Pulmonary cryptococcosis is occasionally detected on routine imaging studies in healthy hosts with no or mild symptoms. Isolated pulmonary cryptococcosis may be observed without specific therapy in asymptomatic immunocompetent hosts. However, considering that dissemination from a pulmonary infection can occur in patients with no immunologic defects, treatment of asymptomatic pulmonary cryptococcosis in immunocompetent hosts remains controversial. The aim of this study was to determine the role of fluconazole therapy in the management of isolated pulmonary cryptococcosis in asymptomatic healthy hosts.


We retrospectively analyzed the medical records and radiographic findings of 10 healthy subjects with isolated pulmonary cryptococcosis diagnosed incidentally and treated with oral fluconazole.

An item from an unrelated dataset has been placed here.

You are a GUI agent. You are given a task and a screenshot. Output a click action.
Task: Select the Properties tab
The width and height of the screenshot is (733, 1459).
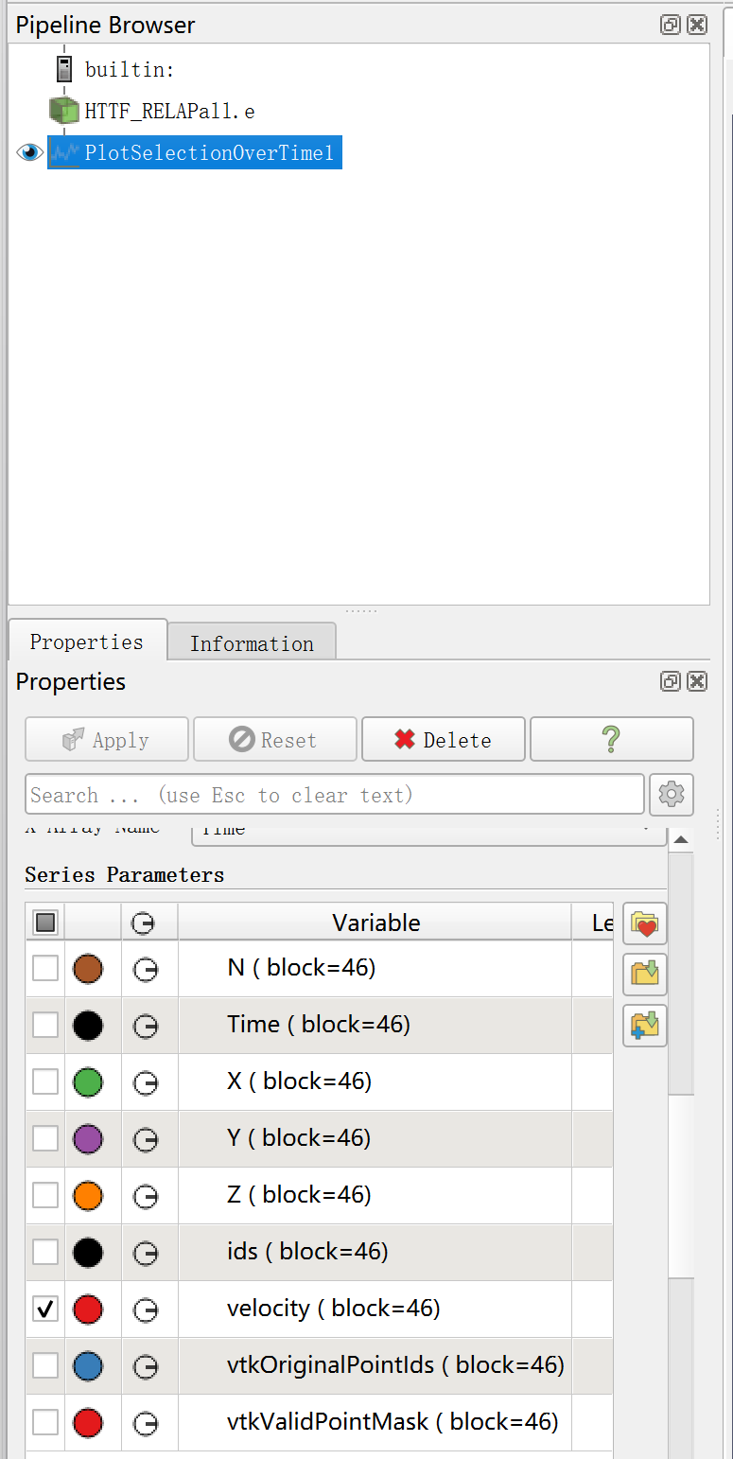pyautogui.click(x=86, y=642)
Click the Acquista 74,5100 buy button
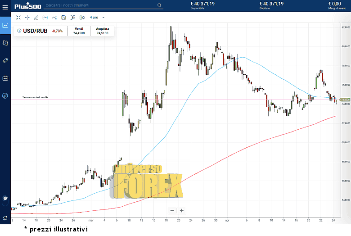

All patients had no respiratory or constitutional symptoms. The most common radiological findings were pulmonary nodules, and the number of nodules in each patient was from 1 to 9. After histological confirmation, all patients were treated with oral fluconazole at a dosage of 400 mg per day for a median period of 6.4 months. No patient developed an adverse reaction to fluconazole. The mean interval between the initiation of antifungal therapy and final radiological response was 8.3 months. Seven of the 10 patients showed complete resolution, and the other 3 patients were assessed as having partial resolution. During the average follow-up period of 11.9 months, all patients showed a favourable outcome with no relapse. The overall cure rate was 70%.


These results suggest that fluconazole may be an attractive therapeutic option for asymptomatic pulmonary cryptococcosis in immunocompetent hosts.